Haws’ research has paid off. He and Millie are inseparable, and he says she has become one of the joys of his life. Pointers, he noted, are very willing to please and not dominate. He recalled how during a walk in Ovid another dog on a leash was barking and lunging at Millie, who was unperturbed by the aggressive attention.

“They’re the kind of dog who would rather keep doing what they’re doing instead (of fighting),” he said. Hobby to business Burkhart said he’s witnessed Haws’ dedication, noting his young pupil is “120 percent into it. He’s going at it big time.”

Burkhart, who has been training dogs for 40-plus years, said Haws not only has the desire to learn but also “the right foundation” thanks to hard-working, supportive parents. A friend was getting rid of a lifetime of dog training magazines, so Burkhart passed along “two or three crates” to Haws, who now reads them incessantly.

“He wants to learn. He’s one of those kids,” said Burkhart, who teaches the same training plan to all his students. “But when they go home, it’s up to them to work with the dog every day.” Burkhart turned his love of training dogs into a business, and that’s what Haws intends to do with Autumn’s Harvest Kennel, which he hopes to open this month. It’s a venture about two years in the making, he said, and possible in large part because of the farm property.

The business has two components: a store where Haws will sell dog food (healthy brands with no artificial ingredients) and other supplies, and a kennel boarding area where dogs can come and stay for training. Old horse stalls previously used for storage were upgraded, with heated cement floors and wooden walls (sourced from ash trees on the property). Each of the five kennels has an automatic flow water bowl, food bowl, and dog door to an outdoor run.

The store, which is partitioned from a garage section, sits between the kennels and a multibay garage. It features a wooden counter, also sourced from farm trees, and shelves filled with dog food and treats. Leather leashes made by a nearby Amish craftsman hang on the wall. Also for sale are training whistles and floatable “bumpers” for water training or simple water play.

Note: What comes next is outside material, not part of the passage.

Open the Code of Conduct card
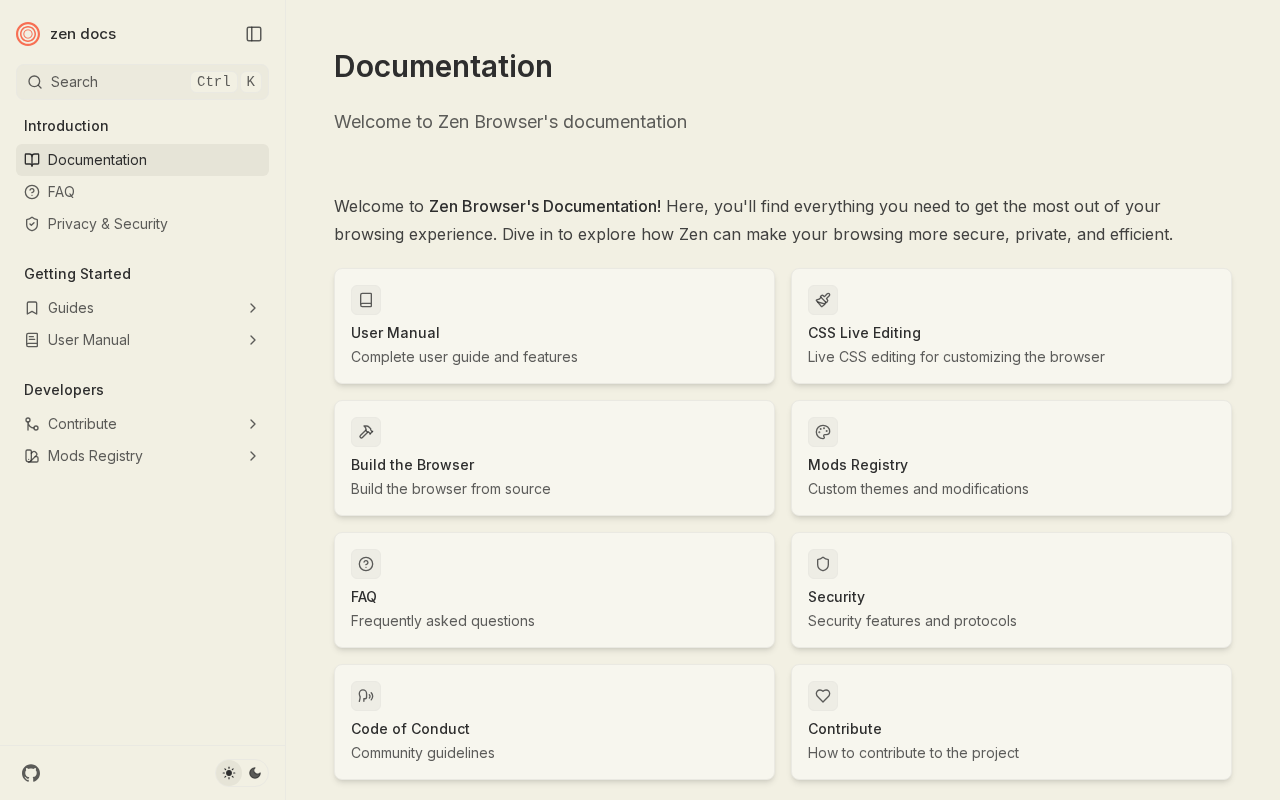1280x800 pixels. pyautogui.click(x=554, y=722)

A single wooden cutout silhouette of a dog leans against the wall. Used in training to teach a dog to wait its turn, Haws explained that he and his sisters hope to sell a supply of them as well. He will cut the silhouettes, and his sisters will paint them to resemble pointers.

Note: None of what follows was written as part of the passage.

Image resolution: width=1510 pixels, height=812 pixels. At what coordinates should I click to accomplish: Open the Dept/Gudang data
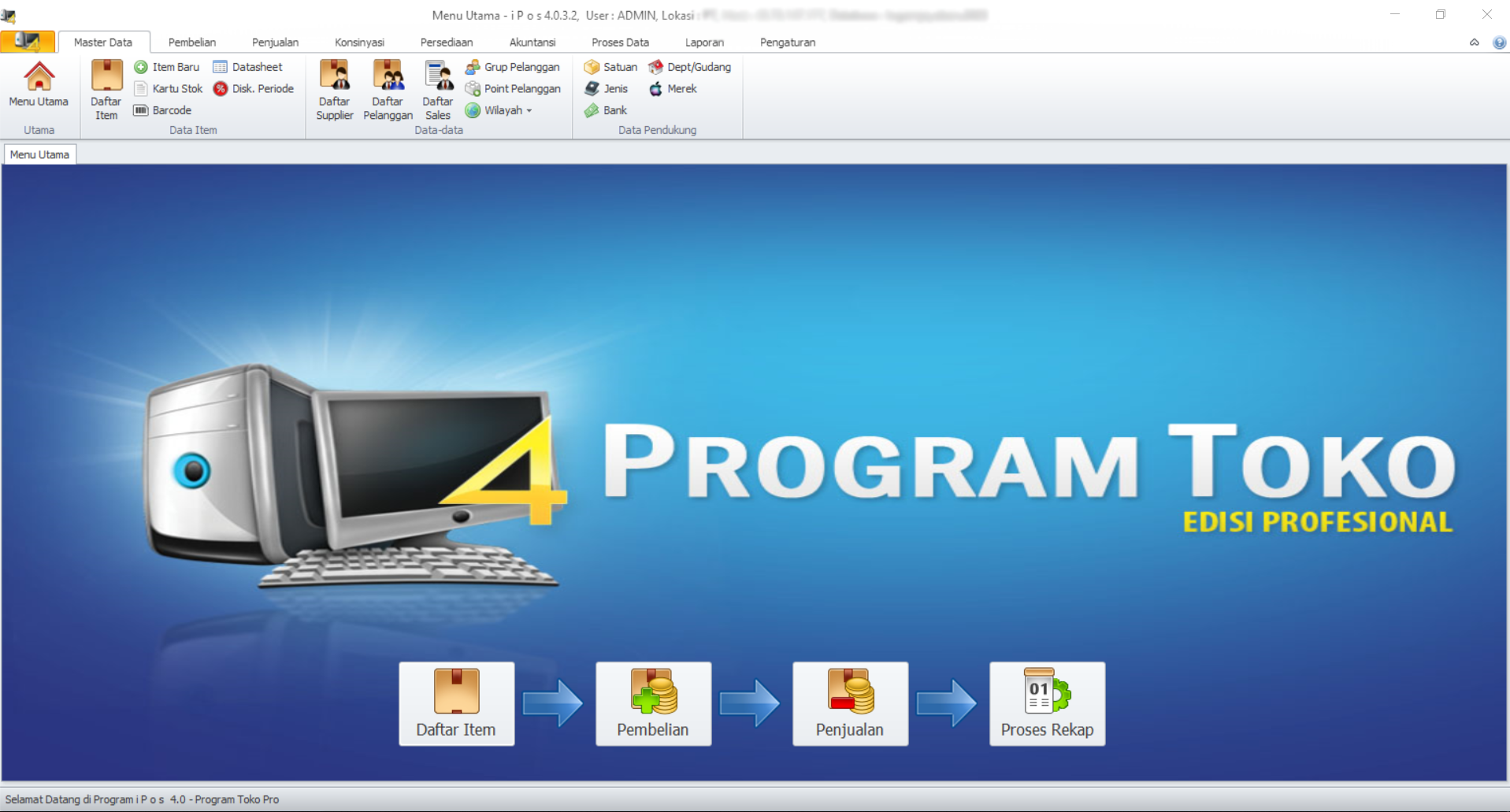690,67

The store will be open from 11 a.m. to 3 p.m. on Saturdays to match the Autumn’s Harvest farm store hours. “I’m excited to get it all open and stuff,” he said. “I’ve been preparing for a while.”

Haws has done some trial runs boarding a few dogs, which he said went “pretty well.” Burkhart, who has visited the teen on the farm a few times to see how he’s doing, is pushing potential clients his way.

“He’s at the beginning. The more dogs he does the more he’ll learn,” said Burkhart, who has no qualms recommending Haws for training despite being just 15. “He’s got the drive, and he’s never afraid to call or text or ask a question. For a kid at that age to be so dedicated, it’s something.”